Activity: Word for word, print each record, dropping any image it holds.

Information:
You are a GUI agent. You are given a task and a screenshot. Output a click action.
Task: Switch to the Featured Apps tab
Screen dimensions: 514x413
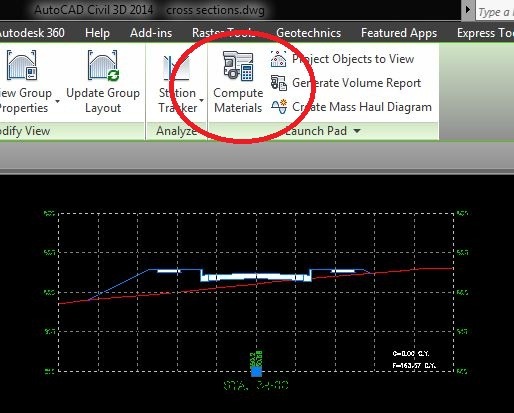pos(399,33)
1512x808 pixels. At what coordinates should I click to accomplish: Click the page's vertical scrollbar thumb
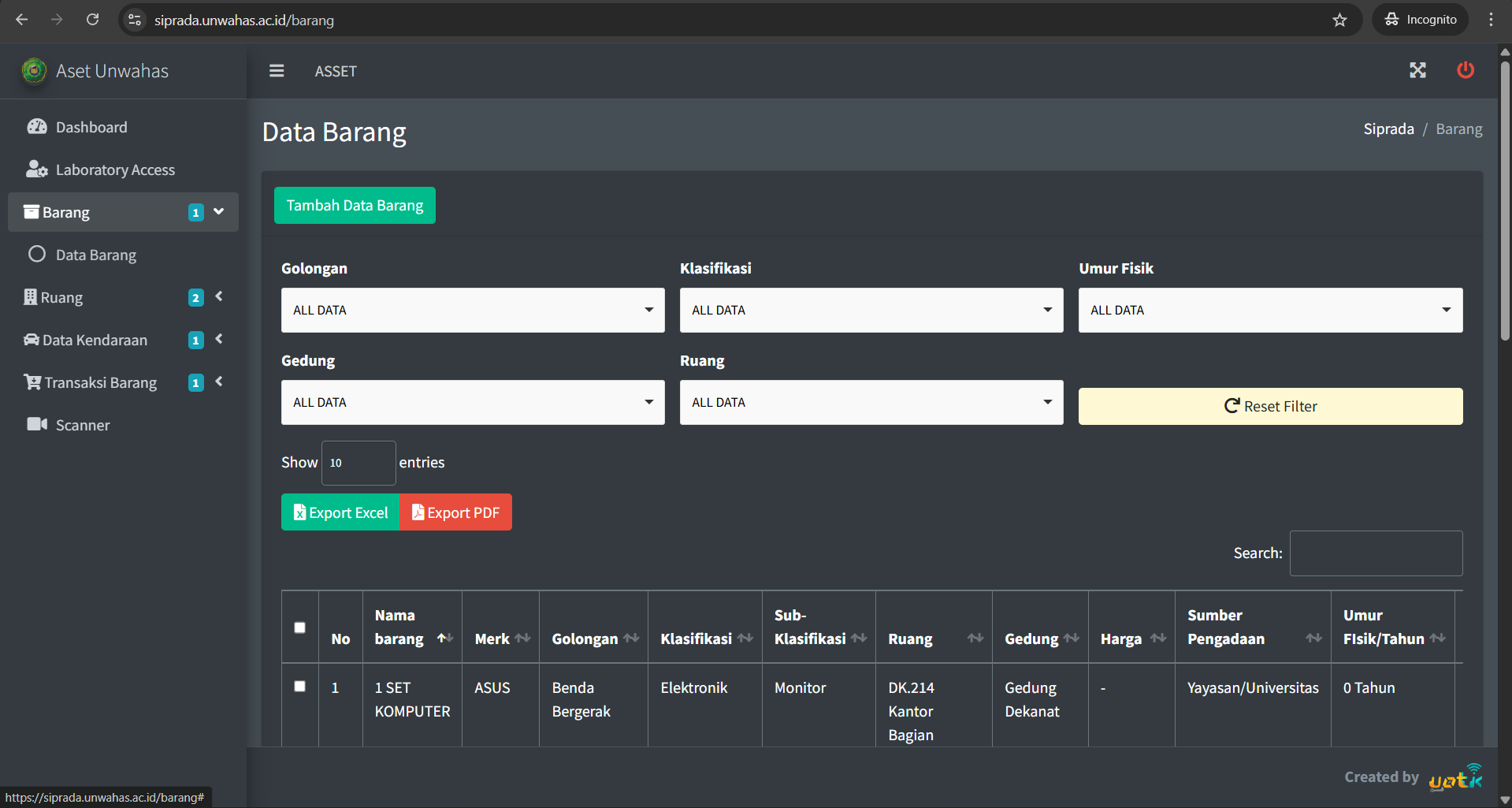(1505, 197)
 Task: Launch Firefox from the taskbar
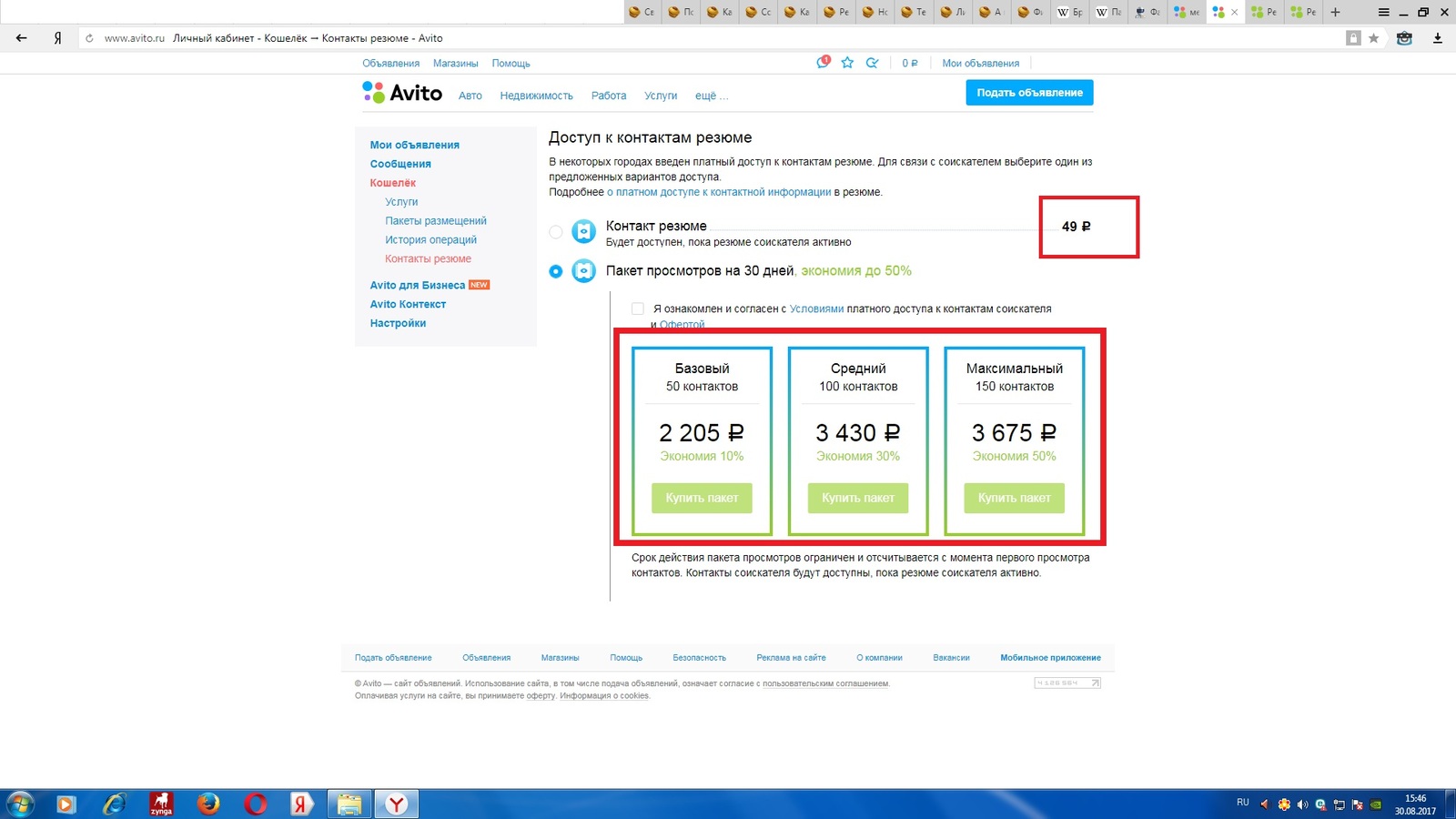[208, 804]
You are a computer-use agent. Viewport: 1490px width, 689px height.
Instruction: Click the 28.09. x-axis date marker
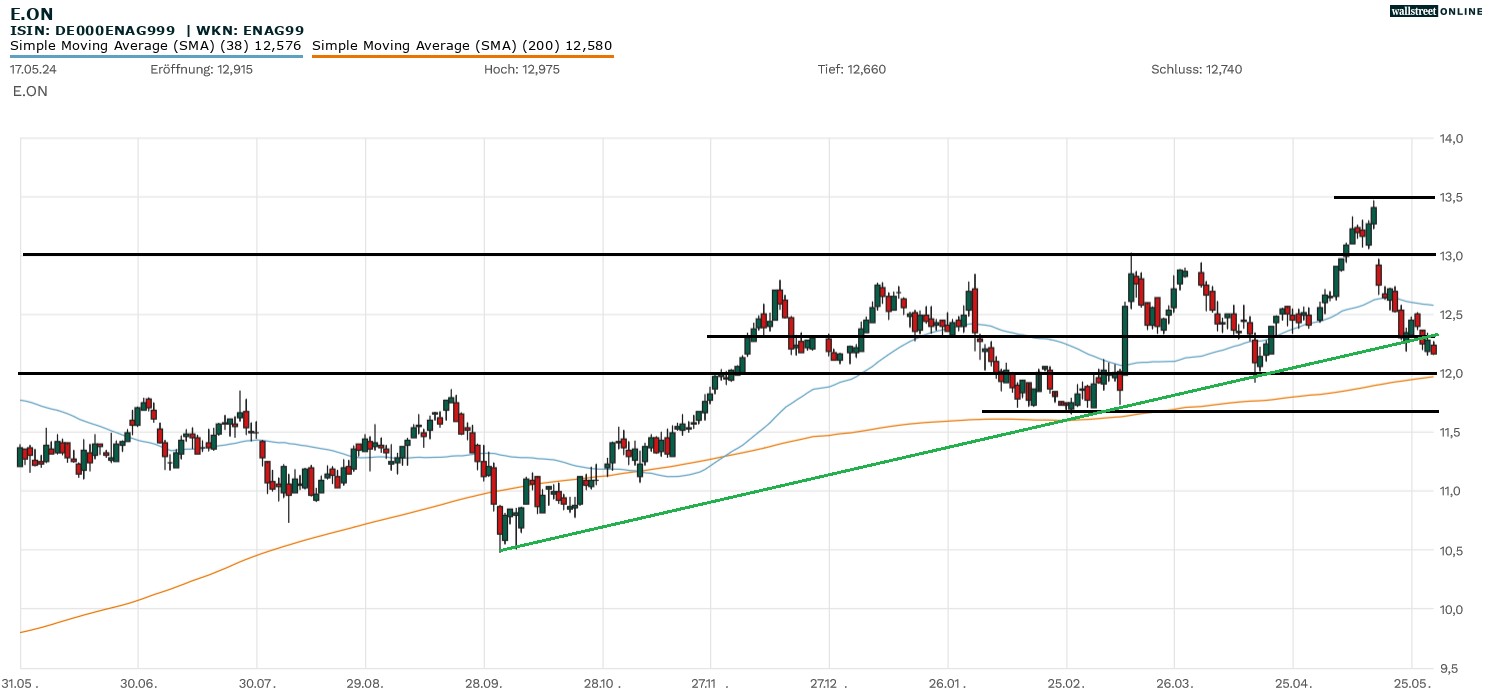[486, 682]
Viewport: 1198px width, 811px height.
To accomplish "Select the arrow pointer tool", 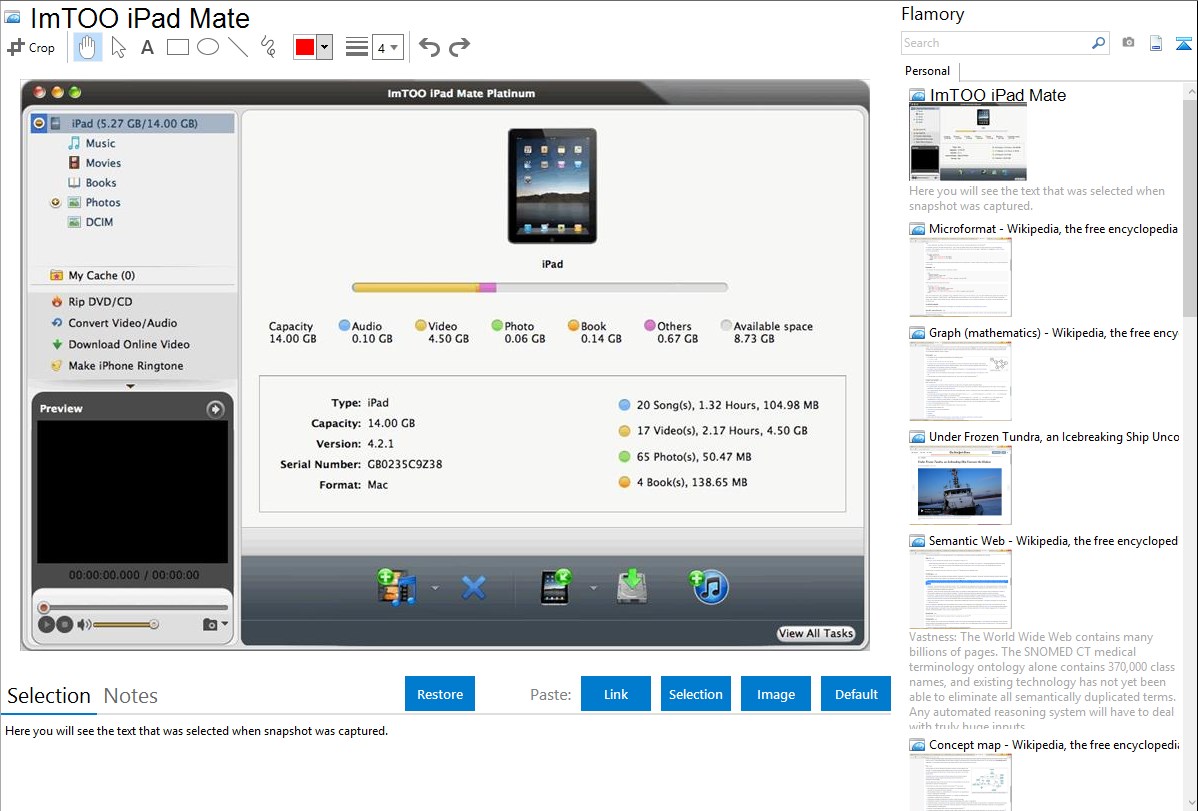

Answer space:
You are a GUI agent. You are given a task and a screenshot. Output a click action.
Task: Switch to the Featured Apps tab
Screen dimensions: 514x413
pos(399,33)
1512x808 pixels. At what coordinates should I click to accomplish: Click the page's vertical scrollbar thumb
(1505, 197)
 Task: Launch Firefox from the taskbar
[208, 804]
You are a computer-use agent. Viewport: 1490px width, 689px height.
Instruction: Click the 28.09. x-axis date marker
[486, 682]
Viewport: 1198px width, 811px height.
To accomplish "Select the arrow pointer tool", 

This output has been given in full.